**Consignes:**
(A) Condensez sous forme de liste le paragraphe du texte fourni qui commence par « Il y a ensuite les exceptions ». Conservez ses faits principaux.
(B) Répondez brièvement, d'après le texte fourni :
(i) Quelle est la première exception citée ?
(ii) En référence à quelle liberté la Cour de cassation a-t-elle reconnu la nullité du licenciement du lanceur d'alerte ?
(iii) Quel statut la Cour de cassation refuse-t-elle au droit à l'emploi ?

**Texte fourni:**
┄┄┄┄┄┄┄┄┄┄
Il y a ensuite les exceptions. Première exception : le licenciement attentatoire à une liberté fondamentale, ou encore à l’interdiction de la discrimination et du harcèlement. Même si les premiers jugements n’en rendent pas compte, il ne fait guère de doute que les salariés, désireux de voir leur préjudice intégralement ou adéquatement réparé, iront sur ces terrains. Avec un possible phénomène de « glissement ». Qu’entendons-nous par là ? Des argumentations juridiques qui, jusqu’à présent, ne faisaient pas ou peu appel aux droits fondamentaux, pourraient glisser vers ce terrain. Par exemple, s’agissant des licenciements reprochant aux salariés d’avoir critiqué en public l’entreprise, sur les réseaux sociaux, voire sur des sites de notation des entreprises, le collaborateur licencié pourrait ne plus se contenter de contester la faute, mais se déplacer plus systématiquement sur le terrain de la liberté d’expression. La Cour de cassation a ainsi reconnu la nullité du licenciement du lanceur d’alerte, en référence à la liberté d’expression. De la même manière, on se souvient que la liberté de se vêtir à sa guise n’a pas le statut de liberté fondamentale ; les salariés pourraient alors se déplacer vers la discrimination à raison de l’apparence physique, qui par exemple avait été invoquée, avec succès, dans l’affaire du salarié licencié au motif qu’il portait une boucle d’oreille. Les salariés pourront-ils aller jusqu’à invoquer le droit à l’emploi, doté d’une valeur constitutionnelle ? La Cour de cassation a pris le soin de préciser qu’il ne s’agit pas d’une liberté fondamentale.
┄┄┄┄┄┄┄┄┄┄
**Données fournies:**

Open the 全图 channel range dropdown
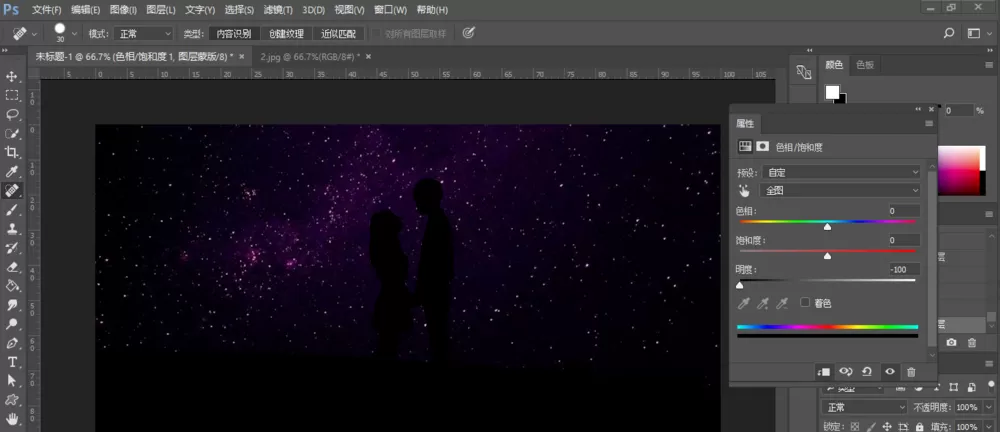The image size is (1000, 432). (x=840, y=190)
┄┄┄┄┄┄┄┄┄┄
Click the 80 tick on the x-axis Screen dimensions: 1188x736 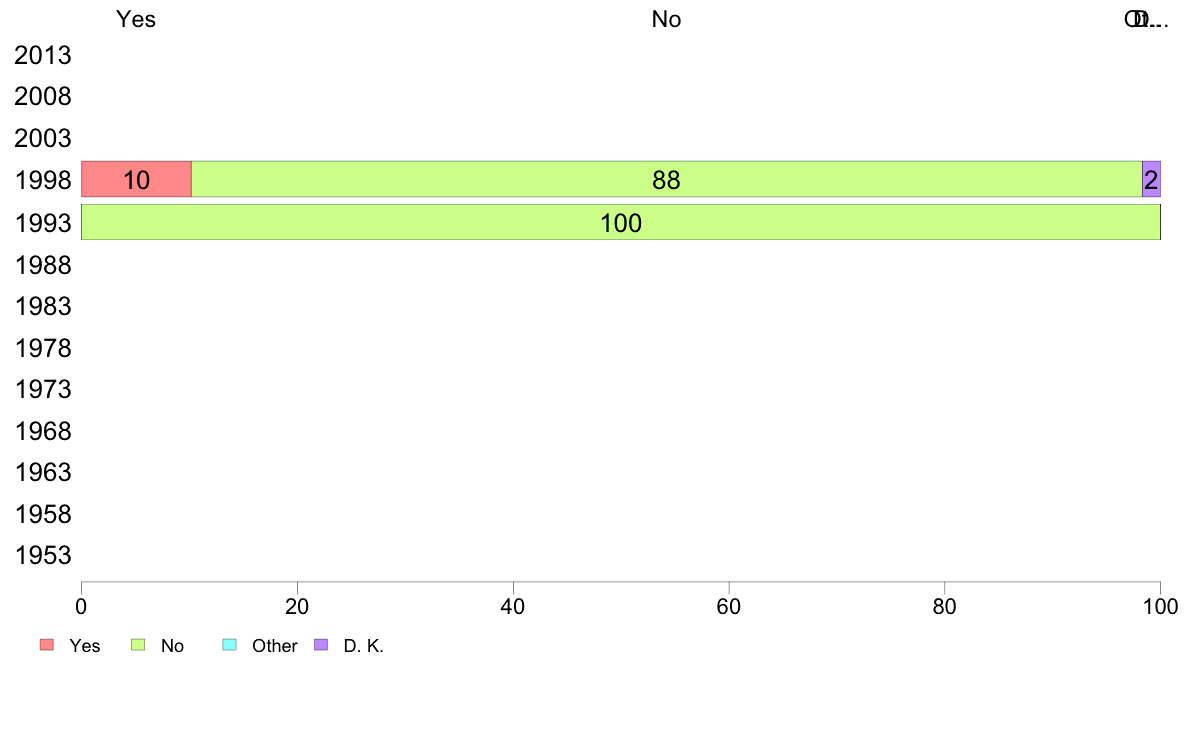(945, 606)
┄┄┄┄┄┄┄┄┄┄
**Corrigé:**
(A)
- Première exception : le licenciement qui porte atteinte à une liberté fondamentale ou à l'interdiction de la discrimination et du harcèlement.
- Même si les premiers jugements n'en rendent pas compte, les salariés qui cherchent une réparation intégrale ou adéquate de leur préjudice iront très probablement sur ces terrains.
- Un « glissement » est possible : des argumentations qui faisaient jusqu'ici peu ou pas appel aux droits fondamentaux pourraient se déplacer vers ce terrain.
- Exemple : un salarié licencié pour avoir critiqué l'entreprise en public (réseaux sociaux, sites de notation) pourrait invoquer la liberté d'expression au lieu de contester seulement la faute. La Cour de cassation a déjà reconnu la nullité du licenciement du lanceur d'alerte en se référant à cette liberté.
- La liberté de se vêtir à sa guise n'est pas une liberté fondamentale. Les salariés pourraient donc invoquer la discrimination fondée sur l'apparence physique, retenue avec succès dans l'affaire du salarié licencié parce qu'il portait une boucle d'oreille.
- Le droit à l'emploi a une valeur constitutionnelle, mais la Cour de cassation a précisé qu'il ne s'agit pas d'une liberté fondamentale.

(B)
(i) Le licenciement attentatoire à une liberté fondamentale, ou à l'interdiction de la discrimination et du harcèlement.
(ii) La liberté d'expression.
(iii) Celui de liberté fondamentale.